Conditions Resulting from CAD
Angina Pectoris:
Angina is characterized by a temporary deficiency of blood flow to the myocardium, often causing chest pain, particularly during periods of exertion.
Symptoms are typically relieved by rest or by using nitroglycerin.
The pain may radiate to other areas such as the neck, jaw, back, shoulder, or arm, and is often described as a feeling of pressure, squeezing, or heaviness.
Myocardial Infarction (Heart Attack):
Myocardial infarction occurs due to a prolonged blockage (often from a thrombus) leading to irreversible death of myocardial cells, resulting in a loss of heart function.
Symptoms can vary significantly by gender; males often experience intense chest pain, while females may present with atypical symptoms like fatigue, nausea, or shortness of breath, indicating the importance of awareness for potential heart attack signs.
Heart Function
The heart functions as a dual pump:
The right side acts as a pulmonary pump, sending deoxygenated blood to the lungs for oxygenation.
The left side acts as a systemic pump, distributing oxygen-rich blood to the rest of the body for nutrient delivery.
Coordinated contraction of the right and left atria and ventricles is crucial for ensuring effective blood flow in the correct direction.
Each side of the heart contains valves that ensure unidirectional blood flow, preventing backflow and maintaining efficient circulation.
Blood Flow Pathway
Deoxygenated blood returns to the right atrium via the superior and inferior vena cava, as well as the coronary sinus.
From the right atrium, blood flows through the tricuspid valve into the right ventricle, and then through the pulmonary valve into the pulmonary arteries leading to the lungs for oxygenation.

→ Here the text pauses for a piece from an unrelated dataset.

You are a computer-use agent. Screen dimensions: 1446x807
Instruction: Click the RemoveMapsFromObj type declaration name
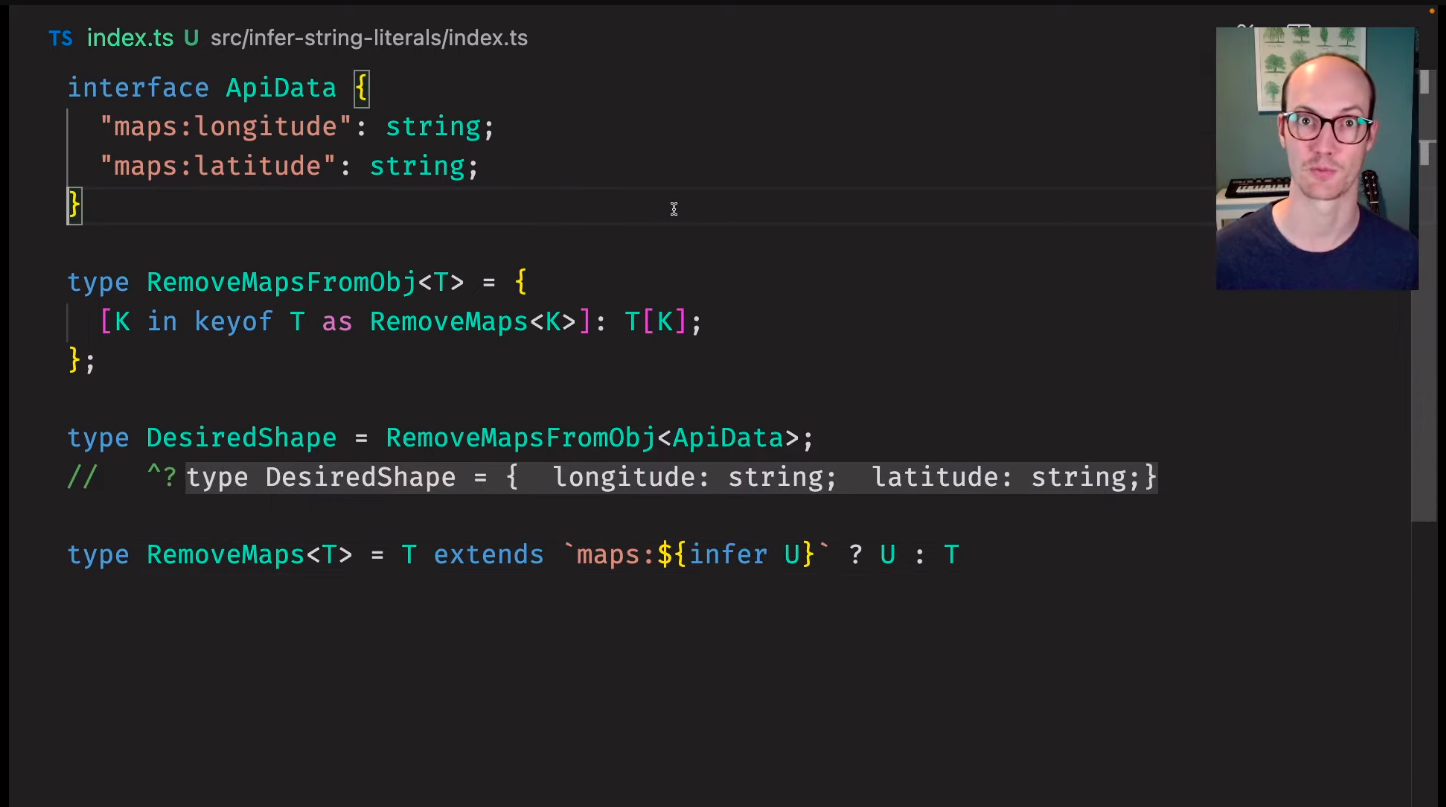[280, 283]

Oxygen-rich blood returns through the pulmonary veins into the left atrium, passes through the mitral (bicuspid) valve to the left ventricle, and is ultimately pumped into the aorta for systemic distribution throughout the body.
Cardiac Cycle
The cardiac cycle consists of alternating periods of contraction (systole) and relaxation (diastole), which produce pressure changes essential for generating blood flow throughout the heart and into systemic circulation.
Systole: Elevated pressure within the heart chambers causes blood to be forcefully expelled.
Diastole: Lowered pressure allows the chambers to refill with blood, setting the stage for the next contraction.
Phases of the Cardiac Cycle:
Ventricular Filling:
Blood enters the ventricles, with approximately 80% filling happening passively through gravity and the final 20% due to atrial contraction during systole.
Ventricular Contraction:
The initial phase is isovolumetric contraction where there is no change in blood volume; however, ventricular pressure rises, eventually exceeding that in the aorta or pulmonary artery, prompting ejection (stroke volume).
Isovolumetric Relaxation:
Blood volume remains constant until the atrioventricular (AV) valves open, allowing the ventricles to resume filling with blood.
Heart Sounds
S1: Represents the closing of the AV valves during isovolumetric contraction, signaling the beginning of systole.
S2: Corresponds to the closing of the semilunar valves during isovolumetric relaxation, marking the end of systole and the commencement of diastole.